The City of Westland filed its motion for intervention and for relief from judgment in March of 1987. The motion, which was verified by an affidavit of the City Attorney, represented among other things that the title to certain real property in which the City had an interest was clouded by the notice of levy recorded on December 3, 1982; that the notice of levy was causing problems for numerous innocent citizens of Westland, because the notice "purports to extend to Harold and Shirlee Rosin's [sic] interest in property which involves scores and scores of homes in the City of Westland and elsewhere;" that the City had recently advised Spicer that the Rosins had "no interest whatsoever in any of the property subject to the Notice of Levy at the time of and subsequent to the recording of the Notice ... and [the Rosins] were currently pursuing bankruptcy proceedings;" that " [s]ubsequent to his re-recording of the Notice of Levy in 1984, DOUGLAS SPICER has quietly collected or attempted to collect, money from various Westland homeowners to remove the cloud on the title to their homes created by the recording of the December 3, 1982, Notice of Levy;" that Spicer had refused to discharge the notice of levy "despite having been shown conveyances from the Rosins' [sic] to others for each of the five (5) parcels in which SPICER had most recently claimed an interest, which conveyances occurred at least nine (9) years prior to the original Notice of Levy;" that Codco's settlement agreement, a copy of which was attached to the motion, had been executed on November 19, 1984; and that the settlement agreement was binding upon Spicer "for lack of notice ... of the assignment."
One of the exhibits accompanying the City's motion was an affidavit in which Harold and Shirlee Rosin swore that " [a]t no time prior to November 22, 1984, was there any notice given to us that Douglas Spicer, Attorney at Law, had received ... an assignment of CODCO, Inc.'s interest in any of the ... causes of action [asserted in the present suit.]" The Rosins' affidavit also stated that " [o]n or about December 3, 1982, the date of recording of a notice of levy mentioned in Paragraph 10 of the Settlement Agreement dated November 19, 1984 ... neither of us had an interest in any of the properties listed [therein]."
Mr.

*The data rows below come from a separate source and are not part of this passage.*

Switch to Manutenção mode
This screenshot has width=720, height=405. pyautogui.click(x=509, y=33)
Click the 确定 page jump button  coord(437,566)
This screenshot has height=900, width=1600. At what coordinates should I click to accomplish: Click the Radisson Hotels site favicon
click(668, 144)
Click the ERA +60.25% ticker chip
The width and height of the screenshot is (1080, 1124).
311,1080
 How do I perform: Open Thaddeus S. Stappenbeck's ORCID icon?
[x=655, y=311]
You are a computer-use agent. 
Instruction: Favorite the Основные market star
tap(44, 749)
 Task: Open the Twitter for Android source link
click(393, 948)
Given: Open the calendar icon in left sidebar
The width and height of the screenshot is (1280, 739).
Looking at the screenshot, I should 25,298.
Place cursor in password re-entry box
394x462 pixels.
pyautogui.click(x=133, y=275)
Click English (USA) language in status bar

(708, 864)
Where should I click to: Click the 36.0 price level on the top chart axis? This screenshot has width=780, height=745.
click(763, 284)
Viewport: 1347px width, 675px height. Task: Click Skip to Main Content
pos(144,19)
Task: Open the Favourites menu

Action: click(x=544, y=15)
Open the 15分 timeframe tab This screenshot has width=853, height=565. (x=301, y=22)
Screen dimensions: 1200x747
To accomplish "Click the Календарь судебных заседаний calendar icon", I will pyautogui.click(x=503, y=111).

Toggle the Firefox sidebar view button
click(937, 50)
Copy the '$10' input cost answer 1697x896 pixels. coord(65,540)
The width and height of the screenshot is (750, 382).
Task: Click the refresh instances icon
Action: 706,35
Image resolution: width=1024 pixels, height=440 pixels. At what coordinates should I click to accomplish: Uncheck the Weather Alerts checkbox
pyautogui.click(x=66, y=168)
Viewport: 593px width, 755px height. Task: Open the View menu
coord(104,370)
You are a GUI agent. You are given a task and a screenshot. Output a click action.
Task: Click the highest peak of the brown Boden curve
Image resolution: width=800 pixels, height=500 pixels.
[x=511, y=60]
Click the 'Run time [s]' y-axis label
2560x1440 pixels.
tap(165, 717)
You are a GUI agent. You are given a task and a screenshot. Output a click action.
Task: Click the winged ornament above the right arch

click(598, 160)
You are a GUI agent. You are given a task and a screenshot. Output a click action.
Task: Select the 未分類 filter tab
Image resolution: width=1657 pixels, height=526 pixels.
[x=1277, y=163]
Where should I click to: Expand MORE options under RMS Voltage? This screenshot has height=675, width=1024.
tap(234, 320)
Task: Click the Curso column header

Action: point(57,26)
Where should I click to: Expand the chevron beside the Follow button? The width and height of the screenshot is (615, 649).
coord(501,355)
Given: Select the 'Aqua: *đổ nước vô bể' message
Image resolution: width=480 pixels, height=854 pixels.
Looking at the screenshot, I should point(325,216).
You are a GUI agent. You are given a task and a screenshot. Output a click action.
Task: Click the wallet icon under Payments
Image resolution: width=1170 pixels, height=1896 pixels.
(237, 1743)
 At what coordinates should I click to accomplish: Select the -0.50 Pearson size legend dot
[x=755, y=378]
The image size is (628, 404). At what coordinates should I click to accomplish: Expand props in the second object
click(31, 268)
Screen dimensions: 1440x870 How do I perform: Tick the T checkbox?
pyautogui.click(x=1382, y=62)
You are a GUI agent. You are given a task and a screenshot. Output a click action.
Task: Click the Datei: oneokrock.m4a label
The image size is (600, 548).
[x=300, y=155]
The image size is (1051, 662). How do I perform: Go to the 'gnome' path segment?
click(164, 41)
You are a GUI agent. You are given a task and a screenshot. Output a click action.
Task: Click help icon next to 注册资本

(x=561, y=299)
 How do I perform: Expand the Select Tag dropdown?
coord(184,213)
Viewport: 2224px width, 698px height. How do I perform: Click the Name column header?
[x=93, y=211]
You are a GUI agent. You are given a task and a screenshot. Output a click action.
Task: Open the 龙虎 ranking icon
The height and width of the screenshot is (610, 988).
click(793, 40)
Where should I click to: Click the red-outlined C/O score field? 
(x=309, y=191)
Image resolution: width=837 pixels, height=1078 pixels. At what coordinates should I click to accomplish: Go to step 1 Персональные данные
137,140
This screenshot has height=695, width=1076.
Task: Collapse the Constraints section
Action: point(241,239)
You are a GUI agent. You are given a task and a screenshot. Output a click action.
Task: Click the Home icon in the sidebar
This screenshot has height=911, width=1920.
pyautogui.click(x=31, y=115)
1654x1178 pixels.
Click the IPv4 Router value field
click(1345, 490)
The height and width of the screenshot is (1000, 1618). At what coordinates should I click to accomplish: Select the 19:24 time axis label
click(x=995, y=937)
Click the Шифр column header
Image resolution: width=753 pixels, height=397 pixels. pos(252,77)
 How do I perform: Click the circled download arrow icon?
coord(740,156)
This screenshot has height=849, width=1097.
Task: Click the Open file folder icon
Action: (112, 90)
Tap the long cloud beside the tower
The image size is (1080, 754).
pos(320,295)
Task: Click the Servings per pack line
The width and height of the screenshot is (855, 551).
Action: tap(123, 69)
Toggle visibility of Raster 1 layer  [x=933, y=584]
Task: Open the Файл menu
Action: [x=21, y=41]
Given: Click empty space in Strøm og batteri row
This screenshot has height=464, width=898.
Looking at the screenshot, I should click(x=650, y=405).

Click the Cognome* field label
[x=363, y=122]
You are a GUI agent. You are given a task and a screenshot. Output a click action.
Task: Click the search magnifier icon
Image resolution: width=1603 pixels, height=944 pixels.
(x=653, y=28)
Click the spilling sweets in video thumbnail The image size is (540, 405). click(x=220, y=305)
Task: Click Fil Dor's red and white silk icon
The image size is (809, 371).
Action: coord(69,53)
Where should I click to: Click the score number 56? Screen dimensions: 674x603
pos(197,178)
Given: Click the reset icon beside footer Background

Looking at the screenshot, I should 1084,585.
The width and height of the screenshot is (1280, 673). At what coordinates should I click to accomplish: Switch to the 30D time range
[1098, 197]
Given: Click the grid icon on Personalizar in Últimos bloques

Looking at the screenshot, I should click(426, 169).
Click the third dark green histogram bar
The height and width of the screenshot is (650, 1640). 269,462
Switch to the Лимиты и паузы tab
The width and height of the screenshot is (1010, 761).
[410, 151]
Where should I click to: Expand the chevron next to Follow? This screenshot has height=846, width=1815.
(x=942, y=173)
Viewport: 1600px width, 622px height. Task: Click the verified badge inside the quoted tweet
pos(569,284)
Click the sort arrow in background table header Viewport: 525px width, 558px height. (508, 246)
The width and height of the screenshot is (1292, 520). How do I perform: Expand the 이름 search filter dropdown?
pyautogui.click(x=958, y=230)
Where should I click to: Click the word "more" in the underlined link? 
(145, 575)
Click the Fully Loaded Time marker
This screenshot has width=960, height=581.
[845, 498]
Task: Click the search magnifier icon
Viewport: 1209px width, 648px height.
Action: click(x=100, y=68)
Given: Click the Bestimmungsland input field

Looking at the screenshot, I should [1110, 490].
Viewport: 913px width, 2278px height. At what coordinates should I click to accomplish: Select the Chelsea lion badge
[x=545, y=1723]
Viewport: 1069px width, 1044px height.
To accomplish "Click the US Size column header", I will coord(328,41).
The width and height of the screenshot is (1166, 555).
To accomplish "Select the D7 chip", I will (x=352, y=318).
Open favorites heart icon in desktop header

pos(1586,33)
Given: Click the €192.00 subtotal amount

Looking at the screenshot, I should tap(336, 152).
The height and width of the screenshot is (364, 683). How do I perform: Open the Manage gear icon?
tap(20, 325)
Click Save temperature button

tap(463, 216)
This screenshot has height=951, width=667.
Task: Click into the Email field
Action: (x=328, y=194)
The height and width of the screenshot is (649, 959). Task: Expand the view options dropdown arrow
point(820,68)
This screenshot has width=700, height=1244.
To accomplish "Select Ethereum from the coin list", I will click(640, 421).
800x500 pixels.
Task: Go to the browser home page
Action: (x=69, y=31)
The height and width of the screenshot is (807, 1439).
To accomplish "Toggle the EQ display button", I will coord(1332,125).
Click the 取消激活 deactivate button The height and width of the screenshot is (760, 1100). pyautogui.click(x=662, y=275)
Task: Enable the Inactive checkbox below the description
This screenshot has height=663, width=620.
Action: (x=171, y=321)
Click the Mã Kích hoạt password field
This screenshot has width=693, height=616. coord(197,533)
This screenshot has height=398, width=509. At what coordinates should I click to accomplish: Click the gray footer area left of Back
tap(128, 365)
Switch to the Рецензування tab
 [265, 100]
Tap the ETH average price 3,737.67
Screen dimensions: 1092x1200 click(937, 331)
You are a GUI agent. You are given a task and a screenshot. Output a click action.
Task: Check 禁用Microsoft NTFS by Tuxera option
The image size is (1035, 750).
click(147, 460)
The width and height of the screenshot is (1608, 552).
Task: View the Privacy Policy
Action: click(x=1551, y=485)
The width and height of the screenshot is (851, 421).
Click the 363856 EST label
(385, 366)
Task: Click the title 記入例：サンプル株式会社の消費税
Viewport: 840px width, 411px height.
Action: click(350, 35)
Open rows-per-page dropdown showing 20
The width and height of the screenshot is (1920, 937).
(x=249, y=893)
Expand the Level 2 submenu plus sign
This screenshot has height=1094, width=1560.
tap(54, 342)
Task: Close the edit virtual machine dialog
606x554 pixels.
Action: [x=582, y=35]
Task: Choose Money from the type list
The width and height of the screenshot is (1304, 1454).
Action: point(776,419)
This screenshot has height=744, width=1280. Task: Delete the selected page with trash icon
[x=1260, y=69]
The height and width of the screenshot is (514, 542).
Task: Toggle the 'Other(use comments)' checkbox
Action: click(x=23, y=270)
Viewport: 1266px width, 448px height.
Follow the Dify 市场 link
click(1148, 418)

Spicer filed a timely response to the City's motion. The response challenged the City's standing to intervene, asserted that " [t]he settlement agreement does not purport to satisfy Spicer's interest in the judgment or levy," and raised a number of other issues. Spicer's response was accompanied by an affidavit in which Richard Ratkus, President of Codco, stated among other things that
"I determined that Harold and Shirlee Rosin had interests of record in the property levied upon by the U.S. Marshal in the Notice of Levy on real estate [recorded on December 3, 1982]. Unless Harold and Shirlee Rosin have parted with their interests in numerous properties via unrecorded transactions prior to December 3, 1982, they are not telling the truth in their affidavit when they say they had no interest in any of the properties on December 3, 1982. This conclusion is based on my own investigations of the public records at the Register of Deeds several years ago."
At a pretrial conference held on April 8, 1987, District Judge Suhrheinrich expressed puzzlement and concern that Mr. Spicer should have moved to extend and renew a judgment "without any mention that the judgment had been satisfied." Mr. Spicer replied that the satisfaction was in the court's file, that Codco had purported to satisfy the judgment only as to itself, and that the date of the assignment preceded the date of the satisfaction. Judge Suhrheinrich was not persuaded; he told Mr. Spicer "I would not have signed your order had I known the judgment [you wished me to extend] had been satisfied...."
In a memorandum opinion and order entered on April 16, 1987, the district court granted the City's motion to intervene. The court's opinion noted that the City "has an interest relating to the property which is the subject of the action and that the [City] is so situated that the disposition of this matter may impair or impede the [City's] ability to protect its interest. Usery v. Brandel, 87 F.R.D. 670 (Mich.1980)." The order renewing and extending the Codco judgment was vacated, Mr. Spicer was ordered to return the money he had collected, and the instruments recorded pursuant to the judgment were cancelled, all on the following ground:
"Because the obligors (the Rosins) had no notice of the assignment, the release is binding upon the assignee. State Mutual Life Assurance Co. of American [sic] v. Deer Creek Park, 612 F.2d 259, 269 (6th Cir. 1979). Spicer does not claim that the obligor was given notice of the assignment prior to the settlement and satisfaction. The Court finds that the settlement and satisfaction of the judgment was binding as to Spicer."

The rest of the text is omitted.